Here's a little inside baseball (about a football scandal) that's either an example of blogger-on-blogger crime or merely a notable coincidence.
I'm leaning hard toward the latter.
Sports Illustrated today published a story about the Oklahoma State University football program that painted a not-at-all-surprising picture of players receiving envelops filled with cash, most of it petty but some more substantial. In reading online reactions to the SI piece, I first noticed this one from Deadspin writer Tom Ley, which drew attention to the article's "most important part," its final paragraph:
Ley's point: The real scandal here is that athletes whose full-time work generates millions of dollars sometimes don't have pizza money in their pockets.

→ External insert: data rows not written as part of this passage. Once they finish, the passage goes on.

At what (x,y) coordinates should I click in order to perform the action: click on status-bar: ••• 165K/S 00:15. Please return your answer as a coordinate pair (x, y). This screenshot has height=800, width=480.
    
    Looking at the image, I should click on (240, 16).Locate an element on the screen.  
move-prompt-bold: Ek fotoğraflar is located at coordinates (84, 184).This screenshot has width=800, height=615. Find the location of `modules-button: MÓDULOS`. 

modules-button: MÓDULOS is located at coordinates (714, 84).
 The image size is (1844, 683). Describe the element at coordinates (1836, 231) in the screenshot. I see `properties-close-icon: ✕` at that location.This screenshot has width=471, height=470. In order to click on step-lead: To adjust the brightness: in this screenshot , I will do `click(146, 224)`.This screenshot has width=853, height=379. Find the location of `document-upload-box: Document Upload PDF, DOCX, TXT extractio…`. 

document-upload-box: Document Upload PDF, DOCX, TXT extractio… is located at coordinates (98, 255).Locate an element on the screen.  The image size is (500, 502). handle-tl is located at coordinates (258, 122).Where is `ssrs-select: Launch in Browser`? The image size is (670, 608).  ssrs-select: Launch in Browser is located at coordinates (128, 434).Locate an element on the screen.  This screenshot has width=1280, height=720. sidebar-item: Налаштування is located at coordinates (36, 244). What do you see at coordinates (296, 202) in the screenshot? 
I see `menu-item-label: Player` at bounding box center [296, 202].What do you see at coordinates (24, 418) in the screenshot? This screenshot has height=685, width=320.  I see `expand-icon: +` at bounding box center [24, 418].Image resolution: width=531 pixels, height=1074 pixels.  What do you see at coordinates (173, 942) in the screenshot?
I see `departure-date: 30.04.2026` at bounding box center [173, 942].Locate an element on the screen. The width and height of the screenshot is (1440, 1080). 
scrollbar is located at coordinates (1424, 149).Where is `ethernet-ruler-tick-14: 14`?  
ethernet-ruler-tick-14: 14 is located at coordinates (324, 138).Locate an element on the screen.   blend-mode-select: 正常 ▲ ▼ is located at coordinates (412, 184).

Right after reading that I spotted another bit of commentary from Business Insider writer Tony Manfred highlighting the story's "most important thing," namely that same final paragraph.
Manfred's point: The real scandal here is that athletes whose full-time work generates millions of dollars sometimes don't have pizza money in their pockets.
Being a suspicious sort (and knowing this business) my first thought was that one of these writers ripped off the other. However, a look at the time stamps on the blog posts shows that while Manfred got there first, his item appears to have been published only 17 minutes ahead of Ley's. That brief of a gap suggests coincidence as the more likely explanation. (Though it's worth noting that some publishing systems, such as Drupal, which I am using at the moment, issue a time stamp that indicates when a file was created, not when it was published.)
So I'm calling it a coincidence, absent any compelling evidence of journalistic thievery.
And as for the single point the two bloggers offered? Well, that was well worth making twice.
(Update: Not that either needed to do so, but Ley and Manfred have tweeted to me their assurances that this was indeed a coincidence. Ley even included photographic “evidence” in the form of a screen capture of a group chat among Deadspin staffers where his take on the SI story was proposed. Case, such as it was, closed.)